Jack O'Connor oconnor663 at gmail.com
Tue Feb 14 10:31:12 PST 2017

> On the other hand, the discovery work for finding a
> pinned Tweet with special text (or a specially-named gist, or a
> well-known URL on a website) seems manageable.

Yes a pinned tweet could work, or maybe adding something to your
Twitter bio. On HackerNews that's actually what we require you to do,
since there's no equivalent of the the KeybaseProofs subreddit there.
The main reason to prefer regular tweets and Facebook posts when we
can do them, is that those sites have good support for 3rd parties
asking you to post things, and we can give people a relatively easy
proof flow even on mobile. For less-well-supported places to put text,
even if we link people to just the right section of their Facebook
profile, step-by-step instructions like "copy this, hover here, click
the edit button, ..." are a drag by comparison.

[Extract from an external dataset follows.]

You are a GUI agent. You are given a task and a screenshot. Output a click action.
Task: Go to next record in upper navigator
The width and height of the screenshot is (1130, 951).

> If the "identity proof" was just a public key fingerprint, Alice could
> still use that key to sign other public keys, right, and publish those
> signatures to Keybase?

Yes that could work. I guess on the Keybase side things might be
exactly the same, a chain of signed statements that include all the
same associated data. The main difference would be that the 3rd party
proof wouldn't be explicitly bound to those statements, but instead
could be usable with any such chain (maybe across entirely different
apps) that included signatures by the right private key.

The main downside I can think of is the attack I mentioned above,
where Bob steals Alice's key and uses it to make it look like his
Keybase account owns her Facebook account, without actually needing to
compromise anything on the Facebook side. With the proof bound to a
specific account, that attack doesn't work, though maybe it's
unrealistic to think Bob would get Alice's keys without getting her
browser cookies too. There might be a scarier version of this attack
where a large set of PGP private keys all get cracked at the same
time, and any fingerprint-only assertions referring to those keys
become widely exploitable.

Right now we also think about the various sequence numbers embedded in
proofs as an extra constraint on the server to prevent rollback
attacks. We'd lose that if proofs were just fingerprints. But maybe
that's redundant anyway once our clients start checking the
blockchain, or something else public/trustworthy?

It would also change our story around account reset and delete. Right
now proofs are tied not just to your account name, but also to your
"eldest key", which changes during an account reset and invalidates
old proofs. Without that assertion, a proof could still be valid
across account resets, if the key gets reused. (Unlikely with NaCl
keys, which users don't usually handle themselves, but likely with PGP
keys.) That might mean we need to tell users something like "yes
you've really deleted your Keybase account forever _but_ you might
still need to go take down the following posts just in case." Though
it could potentially make some "I forgot my password" reset scenarios
more convenient too.

I'm curious whether you're thinking about some kind of open standard
for key assertions across apps? What do you have in mind?